**SUPPLIED DATA:**
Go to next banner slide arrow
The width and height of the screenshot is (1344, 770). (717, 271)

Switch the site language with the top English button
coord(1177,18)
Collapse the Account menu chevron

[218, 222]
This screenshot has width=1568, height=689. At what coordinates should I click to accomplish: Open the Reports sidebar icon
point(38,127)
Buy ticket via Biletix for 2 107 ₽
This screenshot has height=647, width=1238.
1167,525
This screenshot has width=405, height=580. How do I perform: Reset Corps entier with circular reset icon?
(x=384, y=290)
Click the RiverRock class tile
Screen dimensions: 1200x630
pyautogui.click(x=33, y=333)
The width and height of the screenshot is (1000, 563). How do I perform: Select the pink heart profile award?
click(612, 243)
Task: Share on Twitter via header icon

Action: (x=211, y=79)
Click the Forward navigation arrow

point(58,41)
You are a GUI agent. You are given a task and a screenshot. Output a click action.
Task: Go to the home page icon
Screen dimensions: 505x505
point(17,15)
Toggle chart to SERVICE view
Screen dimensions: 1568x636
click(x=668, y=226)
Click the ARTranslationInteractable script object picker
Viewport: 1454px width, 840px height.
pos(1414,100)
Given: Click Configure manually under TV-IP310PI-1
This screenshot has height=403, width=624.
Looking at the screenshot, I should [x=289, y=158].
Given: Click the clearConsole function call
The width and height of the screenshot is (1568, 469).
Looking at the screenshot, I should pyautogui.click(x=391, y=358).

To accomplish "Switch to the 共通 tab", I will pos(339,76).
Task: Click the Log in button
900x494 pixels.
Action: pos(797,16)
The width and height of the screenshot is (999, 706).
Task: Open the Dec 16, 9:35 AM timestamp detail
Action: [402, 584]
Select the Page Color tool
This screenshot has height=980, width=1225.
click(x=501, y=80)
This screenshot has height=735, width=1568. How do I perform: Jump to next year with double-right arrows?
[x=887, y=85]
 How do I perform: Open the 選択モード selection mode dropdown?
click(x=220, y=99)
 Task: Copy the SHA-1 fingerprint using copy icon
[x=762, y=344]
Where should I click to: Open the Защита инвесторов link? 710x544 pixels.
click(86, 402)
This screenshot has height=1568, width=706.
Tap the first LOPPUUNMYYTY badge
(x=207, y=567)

**WHAT YOU SHOULD DO:** Output the records above in full, with nothing altered.

**FINISHED TASK:**
Go to next banner slide arrow
The width and height of the screenshot is (1344, 770). (717, 271)

Switch the site language with the top English button
coord(1177,18)
Collapse the Account menu chevron

[218, 222]
This screenshot has width=1568, height=689. At what coordinates should I click to accomplish: Open the Reports sidebar icon
point(38,127)
Buy ticket via Biletix for 2 107 ₽
This screenshot has height=647, width=1238.
1167,525
This screenshot has width=405, height=580. How do I perform: Reset Corps entier with circular reset icon?
(x=384, y=290)
Click the RiverRock class tile
Screen dimensions: 1200x630
pyautogui.click(x=33, y=333)
The width and height of the screenshot is (1000, 563). How do I perform: Select the pink heart profile award?
click(612, 243)
Task: Share on Twitter via header icon

Action: (x=211, y=79)
Click the Forward navigation arrow

point(58,41)
You are a GUI agent. You are given a task and a screenshot. Output a click action.
Task: Go to the home page icon
Screen dimensions: 505x505
point(17,15)
Toggle chart to SERVICE view
Screen dimensions: 1568x636
click(x=668, y=226)
Click the ARTranslationInteractable script object picker
Viewport: 1454px width, 840px height.
pos(1414,100)
Given: Click Configure manually under TV-IP310PI-1
This screenshot has height=403, width=624.
Looking at the screenshot, I should [x=289, y=158].
Given: Click the clearConsole function call
The width and height of the screenshot is (1568, 469).
Looking at the screenshot, I should pyautogui.click(x=391, y=358).

To accomplish "Switch to the 共通 tab", I will pos(339,76).
Task: Click the Log in button
900x494 pixels.
Action: pos(797,16)
The width and height of the screenshot is (999, 706).
Task: Open the Dec 16, 9:35 AM timestamp detail
Action: [402, 584]
Select the Page Color tool
This screenshot has height=980, width=1225.
click(x=501, y=80)
This screenshot has height=735, width=1568. How do I perform: Jump to next year with double-right arrows?
[x=887, y=85]
 How do I perform: Open the 選択モード selection mode dropdown?
click(x=220, y=99)
 Task: Copy the SHA-1 fingerprint using copy icon
[x=762, y=344]
Where should I click to: Open the Защита инвесторов link? 710x544 pixels.
click(86, 402)
This screenshot has height=1568, width=706.
Tap the first LOPPUUNMYYTY badge
(x=207, y=567)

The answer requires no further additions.